No, I remember that bit. Similarly, Wood Elves got a +1 to Str, which meant they could have a 19 str and bypass the entire Exceptional Strength subsystem in 2e. The buffest of all elfs.

It's pointed out multiple times in LotR that Legolas is loving jacked so it would make sense that derivative/homage stuff would also have wood elves be the buffest ones.

EthanSteele
Nov 18, 2007

I can hear you
Burning Wheel uses similar systems for In-depth Social Stuff (Duel of Wits) and In-depth Sword Time (Fight!) as well as one roll and opposed roll versions of both. When played properly doing the argument as the character would and being relatively strict about what Persuasion can do versus saying that no, the argument you just worded was definitely Rhetoric so people don't just do Point Point Point with Persuasion every volley (which is easily countered) it really shines. The character with the better skills will usually win, but it's extremely rare to get a full blowout so that one side gets absolutely nothing from the exchange.

EthanSteele
Nov 18, 2007

I can hear you

jakodee posted:

As mentioned, I think Burning Wheel does this.

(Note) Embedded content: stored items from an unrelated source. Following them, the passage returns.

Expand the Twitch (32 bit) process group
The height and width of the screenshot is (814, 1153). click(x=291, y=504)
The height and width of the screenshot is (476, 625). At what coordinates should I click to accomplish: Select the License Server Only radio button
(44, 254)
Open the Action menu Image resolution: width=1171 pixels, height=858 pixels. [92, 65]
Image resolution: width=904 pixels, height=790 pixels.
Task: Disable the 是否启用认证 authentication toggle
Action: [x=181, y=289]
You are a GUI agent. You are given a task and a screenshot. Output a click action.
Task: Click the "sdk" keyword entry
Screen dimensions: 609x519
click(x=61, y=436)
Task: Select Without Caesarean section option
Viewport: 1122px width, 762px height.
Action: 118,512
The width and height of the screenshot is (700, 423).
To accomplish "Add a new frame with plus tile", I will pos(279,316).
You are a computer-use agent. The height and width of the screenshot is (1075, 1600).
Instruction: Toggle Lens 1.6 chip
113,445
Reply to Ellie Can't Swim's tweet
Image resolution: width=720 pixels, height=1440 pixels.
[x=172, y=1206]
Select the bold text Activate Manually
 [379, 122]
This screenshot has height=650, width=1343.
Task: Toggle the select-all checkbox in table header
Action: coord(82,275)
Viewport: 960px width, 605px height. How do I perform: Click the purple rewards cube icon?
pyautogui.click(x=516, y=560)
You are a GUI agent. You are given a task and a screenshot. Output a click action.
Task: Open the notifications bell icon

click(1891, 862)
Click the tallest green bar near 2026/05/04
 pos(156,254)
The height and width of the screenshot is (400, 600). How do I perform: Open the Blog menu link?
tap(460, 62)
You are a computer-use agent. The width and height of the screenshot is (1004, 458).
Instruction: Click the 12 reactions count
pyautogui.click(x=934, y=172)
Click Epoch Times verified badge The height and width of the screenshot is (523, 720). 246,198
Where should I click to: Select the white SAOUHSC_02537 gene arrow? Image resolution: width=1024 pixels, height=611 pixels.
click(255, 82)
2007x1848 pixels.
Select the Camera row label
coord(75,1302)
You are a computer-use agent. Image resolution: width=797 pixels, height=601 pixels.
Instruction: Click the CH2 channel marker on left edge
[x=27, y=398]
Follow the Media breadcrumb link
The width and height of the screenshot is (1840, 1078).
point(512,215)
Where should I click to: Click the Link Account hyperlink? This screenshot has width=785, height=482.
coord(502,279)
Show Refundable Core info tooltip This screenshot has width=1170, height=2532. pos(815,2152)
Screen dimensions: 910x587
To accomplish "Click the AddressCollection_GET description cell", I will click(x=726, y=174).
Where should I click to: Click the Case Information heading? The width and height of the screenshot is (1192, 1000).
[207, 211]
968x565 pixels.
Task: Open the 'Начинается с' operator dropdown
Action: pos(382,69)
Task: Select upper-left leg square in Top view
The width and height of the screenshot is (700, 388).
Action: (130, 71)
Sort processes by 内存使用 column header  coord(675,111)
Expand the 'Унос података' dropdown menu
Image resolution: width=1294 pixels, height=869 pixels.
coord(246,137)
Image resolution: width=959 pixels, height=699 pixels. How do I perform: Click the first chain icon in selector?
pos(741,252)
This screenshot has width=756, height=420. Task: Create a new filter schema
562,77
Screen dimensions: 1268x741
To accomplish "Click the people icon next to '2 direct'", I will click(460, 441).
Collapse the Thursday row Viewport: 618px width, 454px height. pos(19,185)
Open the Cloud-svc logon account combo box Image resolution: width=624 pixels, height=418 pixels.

It even does wider social conflict stuff! Duel of Wits can be used to represent a single debate or be stretched out to be a political campaign where each volley is your approach for an entire month's campaigning. You do Point with Persuasion to put up nice posters of how you're going to make everything better, next month though you do a Rebuttal using Rhetoric so make sure everyone knows your opponent is lying and to set everybody straight on the facts. It's rad.

EthanSteele
Nov 18, 2007

I can hear you
Is AD&D the one where you aren't supposed to fight every encounter? I know in one of the old D&Ds you only care about the spoils and if you could sneak past a bunch of orcs or convince some goblins to hang out with you or whatever then that's pretty much an encounter gone perfectly. A wizard with two sleeps and an acid arrow makes more sense when those two sleeps are get out of jail free cards for when you gently caress up your sneaking or talking because 8 encounters isn't 8 combat encounters unless something went wrong every single time.

EthanSteele
Nov 18, 2007

I can hear you

PurpleXVI posted:

Technically? Yes.

Practically? The only character with any system for avoiding combat is the thief, there's no actual stealth or hiding skill for anyone else, so when a 2d6 Wraiths show up as a world map random encounter, you're reliant on GM fiat if he says you're allowed to hide from them or go in a large circle around them

In one of the older editions afaik stealth and hiding worked by you just saying that you're hiding and if it makes sense you're hiding. The Thief's skills were for when it doesn't make sense. Like "I hide in the dark behind this rock" anyone can do, but "I sneak down well-lit corridor in view of the guards" is Thief time, which is also why the weird percentage is so low. There's no Spot Hidden thing either if I recall because you just say you're searching the wall and the GM says if you find the thing or not. Early D&D wasn't super crunchy and left a lot to the GM to make calls based on the personalities of the creatures and what the players could do based on what makes sense, like using the ladder you brought to cross a gap.


PurpleXVI posted:

Actually! In the earlier incarnations of D&D, collecting loot was far more profitable, XP-wise, than killing monsters, in most cases. So you really wanted to not engage most enemies and even better yet, just get the loot without the killing, because the loot was itself worth a considerable amount of XP based on its value.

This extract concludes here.